Keeping the classic fuzz and energy of indie rock and roll alive and kicking, Winchester 7 & the Runners lead with infectious, anthem-like songwriting and a clear sense of oneness.
Beginning with the distortion and joyfulness of When the World Stops Spinning, all at once we get a bold display of intention and a love for the process. The accompanying video allows for greater appreciation of this nostalgic manner of sound design. A touch of raw, psychedelic rock, and immediately relatable, naturally passionate vocals.
Underneath the initial sound is of course the songwriting, and this opening track lays bare a distinct level of longing and perhaps the implication of an artistic look at life and its inevitable end. However, the band have stated the song was actually written in response to reading about the break up of The Beatles – the concept of the world still spinning meaning that reunion was still possible. In the end, the cleverly vague writing style and these short lines mean it’s easy to make the song your own; attach your own meaning as you join in for that catchy hook.
I noticed the unusual blending of instruments in the first video, and it comes to light a little more notably in The Golden Age. Ukulele makes an unexpected appearance in the band’s set-up – the heavy fuzz and fullness detracting a little from its delicacy. This is actually in place of guitars throughout the catalogue, which makes it all the more impressive!
Here we get a quickly engaging, enjoyable leading riff and progression. The melody too weaves its way through the soundscape in a brilliantly satisfying fashion – the subtly descending tune letting these lines kick in with addictive and again anthem-like presence. And then there’s the superb drop into electronic, amplified colour and chaos.

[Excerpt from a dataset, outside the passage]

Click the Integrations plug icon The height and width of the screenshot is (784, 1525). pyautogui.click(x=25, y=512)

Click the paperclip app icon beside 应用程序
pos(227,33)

There’s an alternative air of creativity to this, a provocative sense of classic nostalgia alongside a carefree approach to structuring – the placement of the instrumental breaks. The start and end of the video furthers all of this. The band reflect on times that have passed by, and their sound effectively reignites those times in a powerful yet refreshing way.
The Saint Simon Killer is the third single from the band to cross our pathway this summer, and it’s perhaps their most striking yet.
Driving with an attention-grabbing fusion of dark synths and an almost goth-rock vocal softness alongside a notable bass-line, the single effectively highlights the uninhibited versatility of the band, and further showcases their strength of songwriting.
You’d be forgiven for wondering if this wasn’t a different line-up or set-up from Winchester 7 & the Runners, though the songwriting style is decidedly familiar – short lines, a rise and fall, anticipation and resolve. The drum work is impressive here, standing tall amidst the arrangement, while these effected riffs and solos rain down elsewhere.
A strong collection, and far from the extent of their creative reach so far – there’s plenty of music available online, throughout various platforms. More than this in fact, Winchester 7 & the Runners are easily the sort of day-time festival band we can look forward to having grace our stages once again as things hopefully, someday, begin to return to some state of normality.